EXERCISE DIRECTIONS:
Could you restate word for word the lines running from the one with "This screenshot has height=432, width=893." to the end of the data, both ends included, but without pictures?

DATA SUPPLIED:

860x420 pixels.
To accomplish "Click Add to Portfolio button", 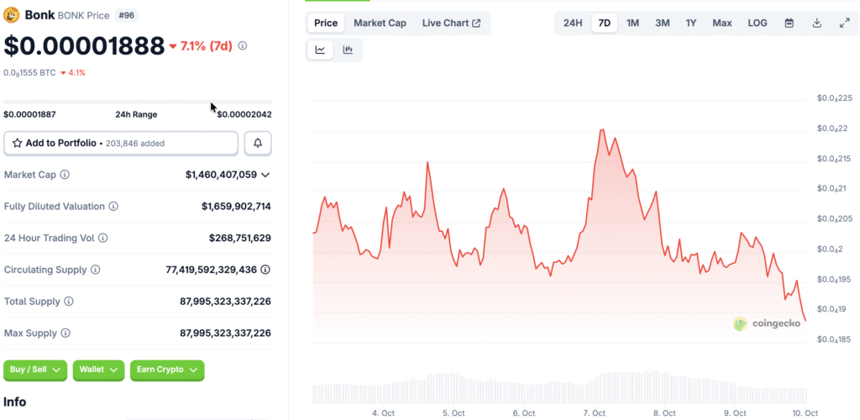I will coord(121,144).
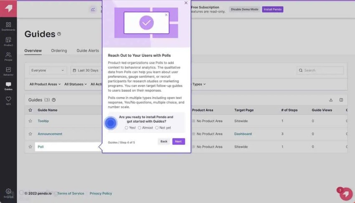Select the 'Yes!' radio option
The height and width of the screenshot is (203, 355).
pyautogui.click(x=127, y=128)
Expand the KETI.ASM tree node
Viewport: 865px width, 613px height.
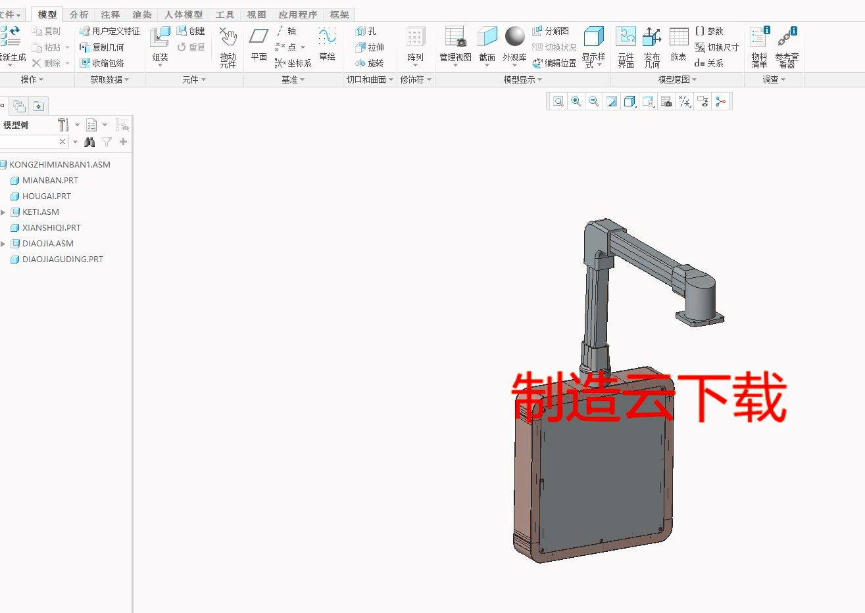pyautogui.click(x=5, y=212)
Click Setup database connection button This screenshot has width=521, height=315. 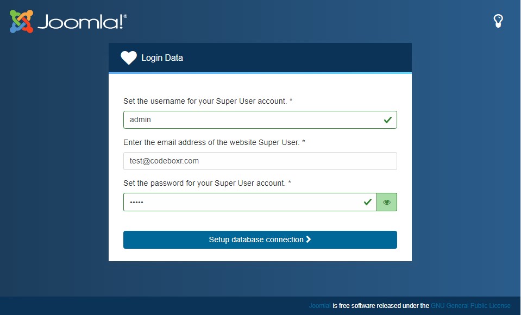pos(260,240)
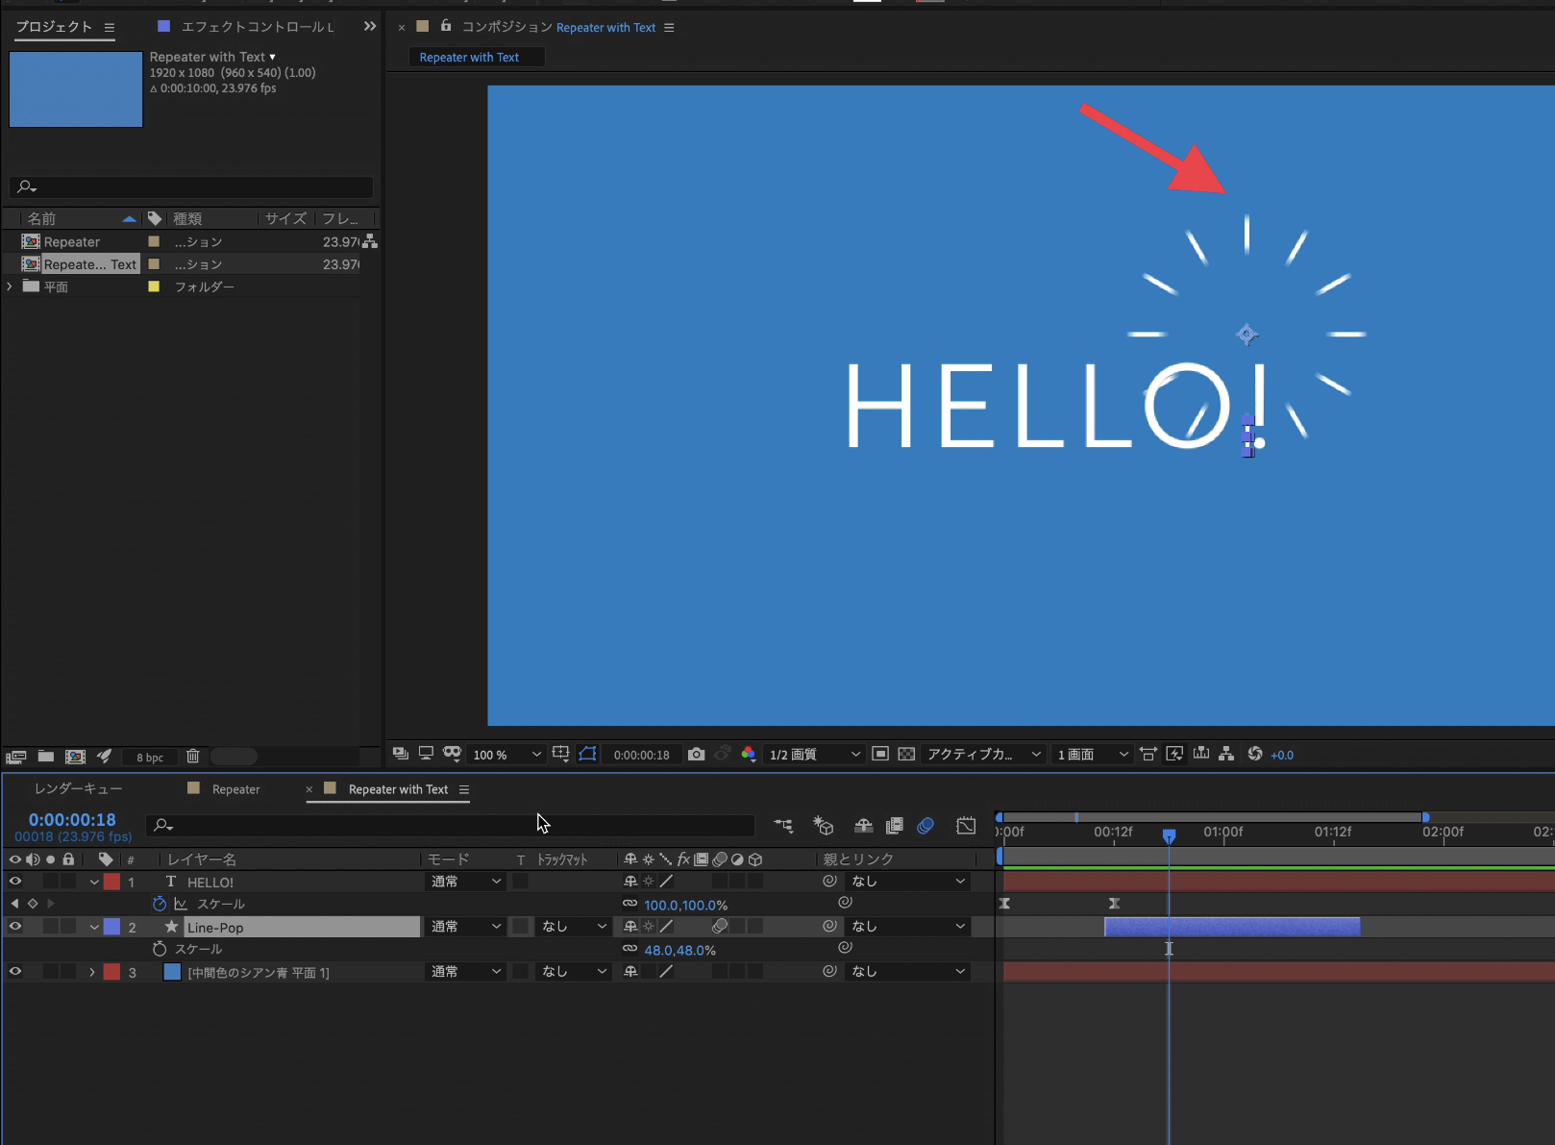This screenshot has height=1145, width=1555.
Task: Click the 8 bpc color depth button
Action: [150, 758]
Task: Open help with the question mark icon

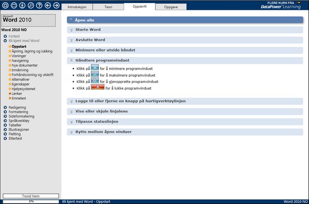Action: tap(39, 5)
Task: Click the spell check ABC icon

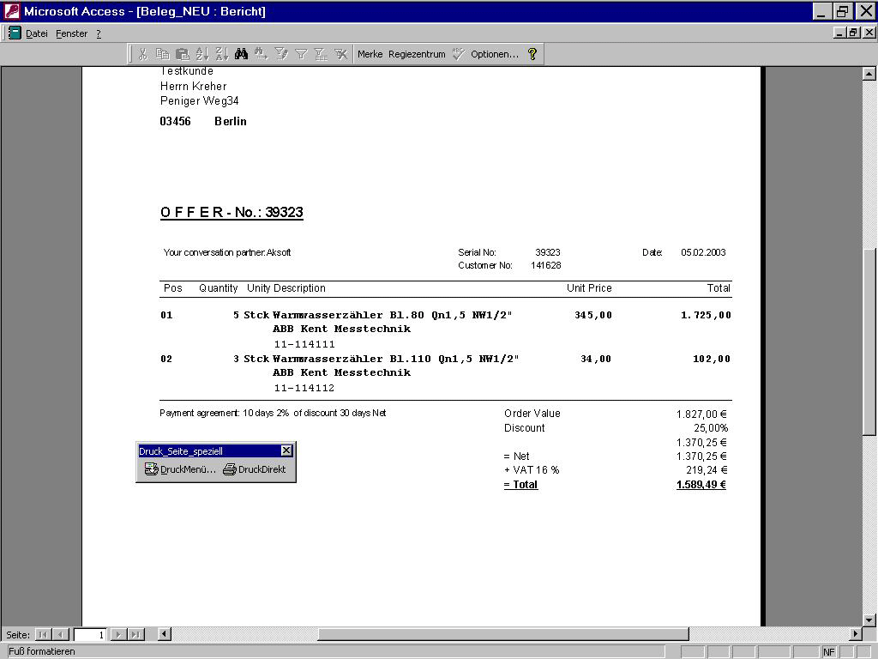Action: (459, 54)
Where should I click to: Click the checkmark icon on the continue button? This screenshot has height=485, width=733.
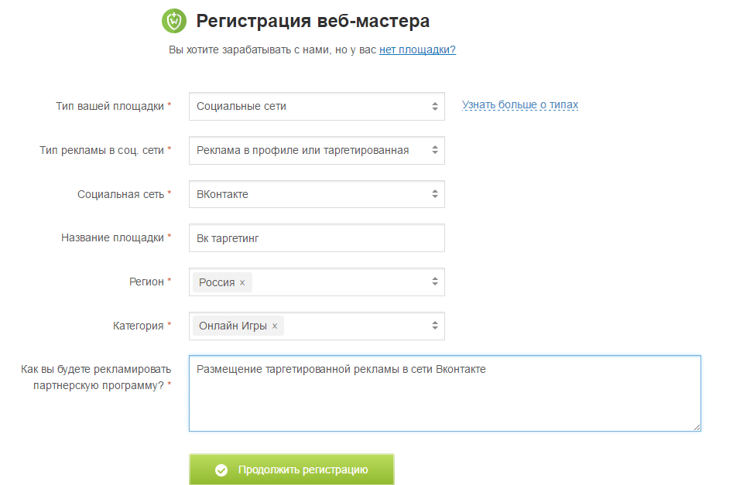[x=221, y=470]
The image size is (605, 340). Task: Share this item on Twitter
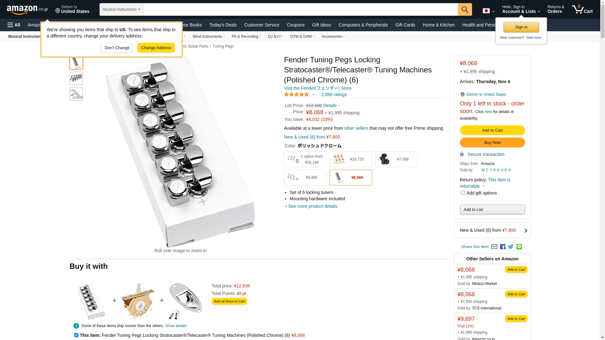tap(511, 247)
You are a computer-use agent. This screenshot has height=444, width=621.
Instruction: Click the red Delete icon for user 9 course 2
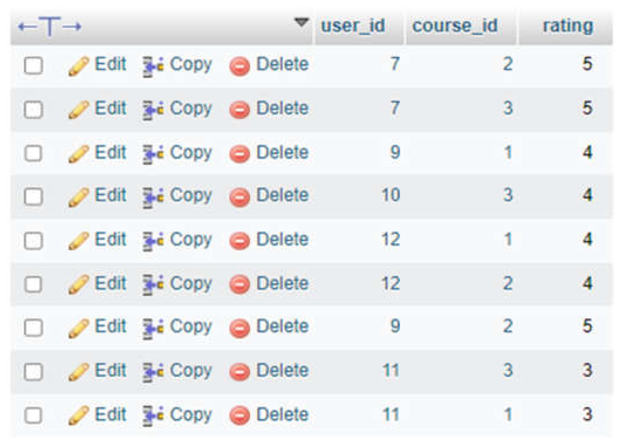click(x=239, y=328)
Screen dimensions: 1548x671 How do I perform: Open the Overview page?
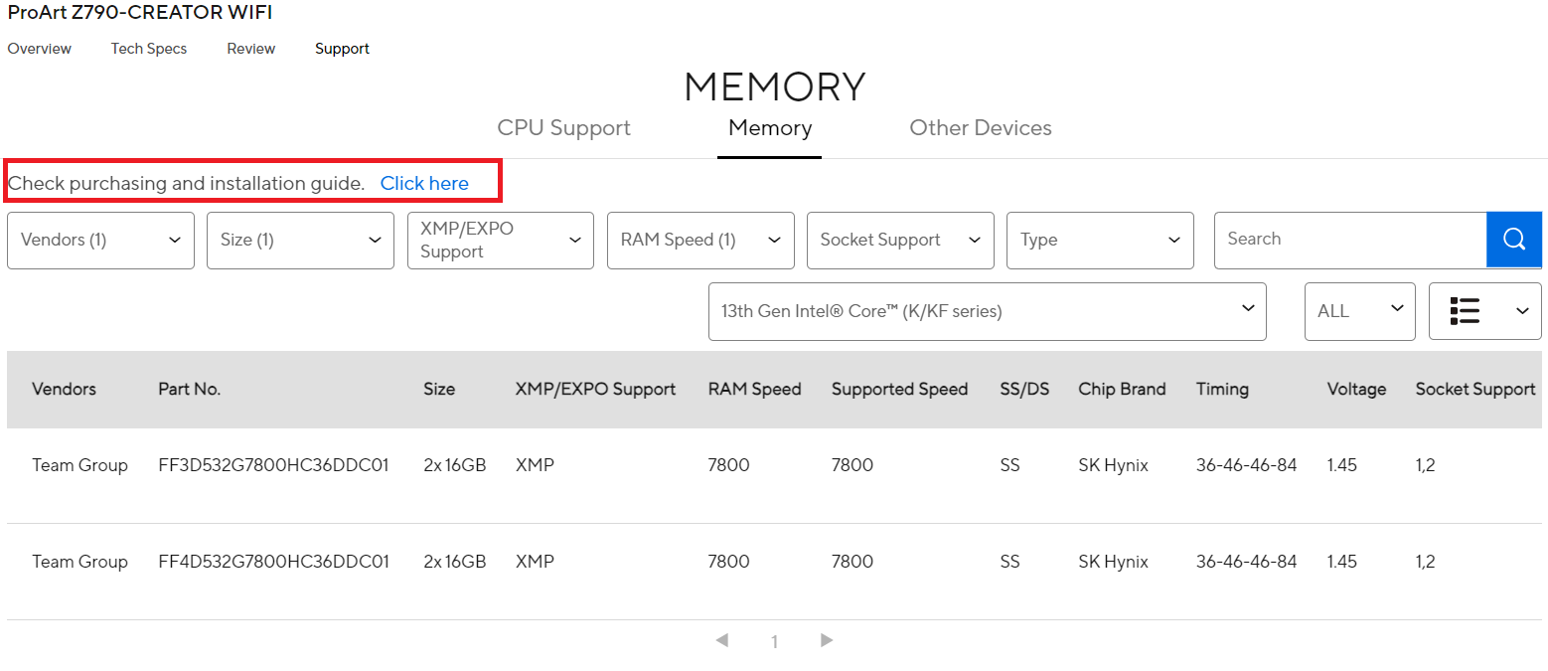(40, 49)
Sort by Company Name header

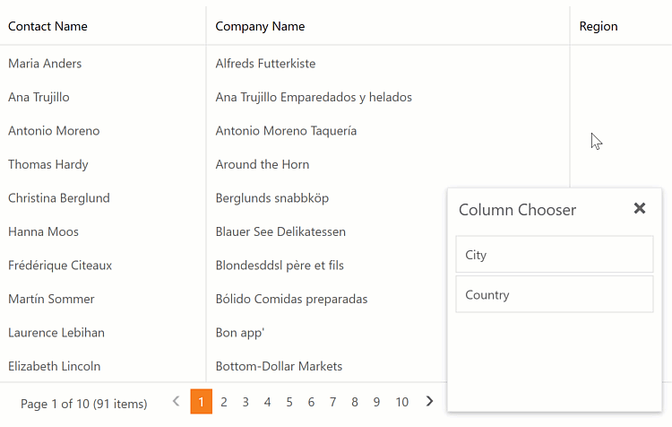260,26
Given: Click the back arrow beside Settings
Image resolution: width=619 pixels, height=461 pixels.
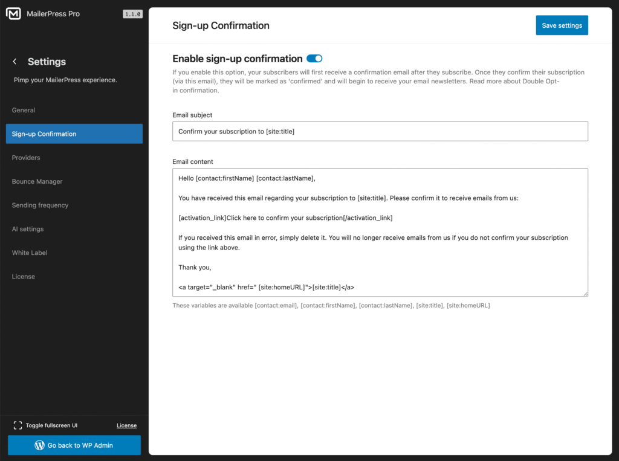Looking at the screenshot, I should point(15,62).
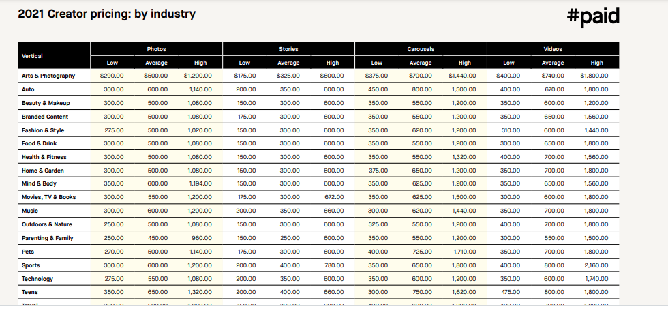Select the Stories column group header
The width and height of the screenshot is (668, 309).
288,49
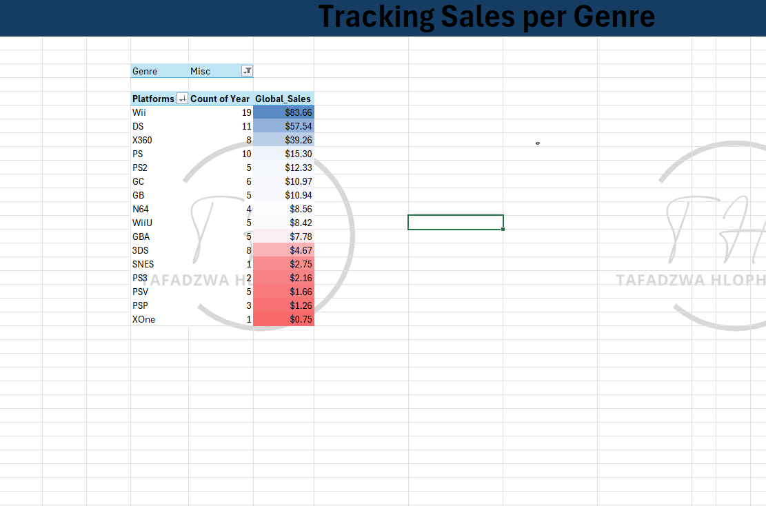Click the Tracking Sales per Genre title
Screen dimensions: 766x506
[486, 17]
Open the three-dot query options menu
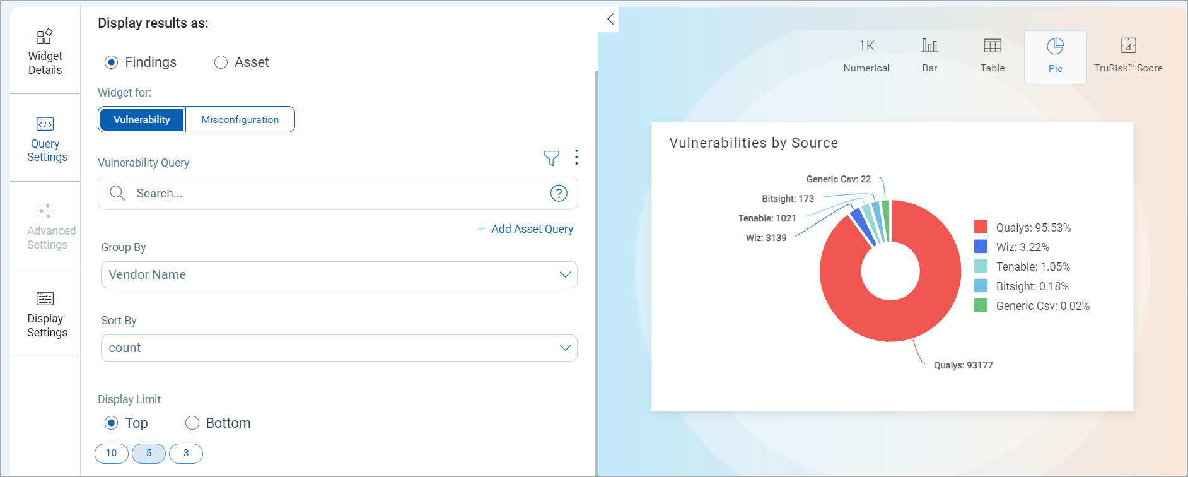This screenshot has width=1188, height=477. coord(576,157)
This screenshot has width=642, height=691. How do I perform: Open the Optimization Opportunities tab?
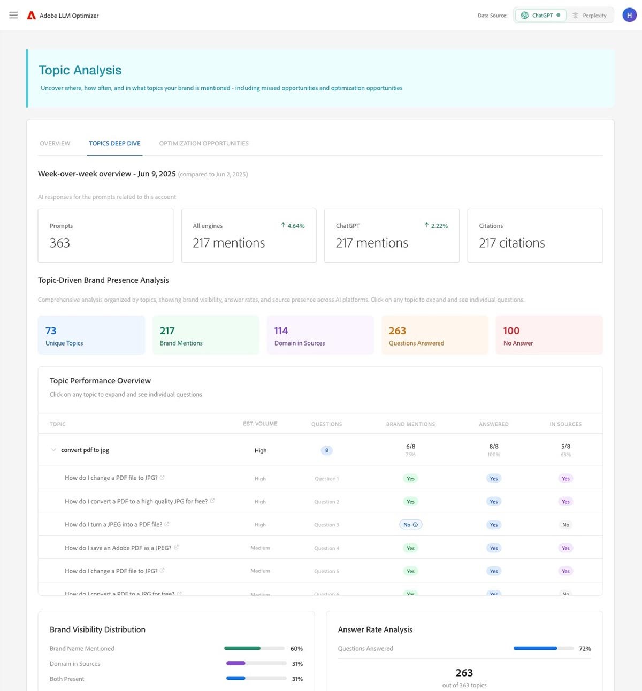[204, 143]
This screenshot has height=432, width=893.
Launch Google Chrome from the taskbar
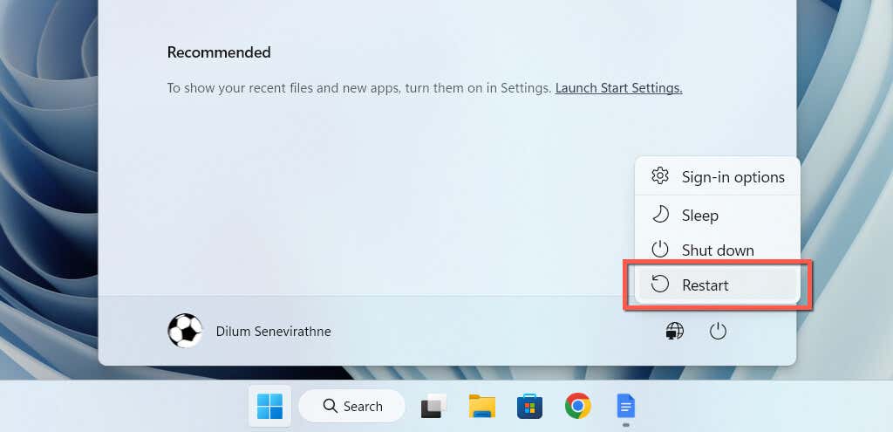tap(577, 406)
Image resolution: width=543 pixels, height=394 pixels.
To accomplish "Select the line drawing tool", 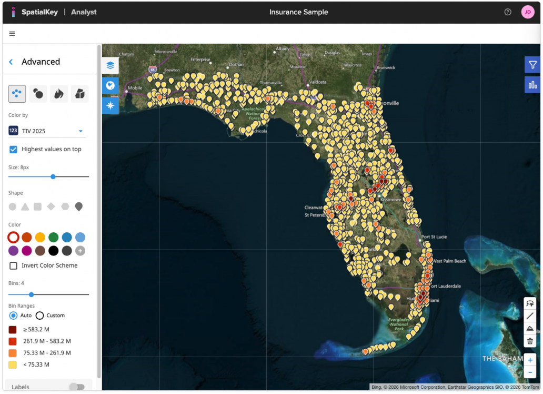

TASK OUTPUT:
This screenshot has height=432, width=893.
Launch Google Chrome from the taskbar
tap(577, 406)
Image resolution: width=543 pixels, height=394 pixels.
To accomplish "Select the line drawing tool", 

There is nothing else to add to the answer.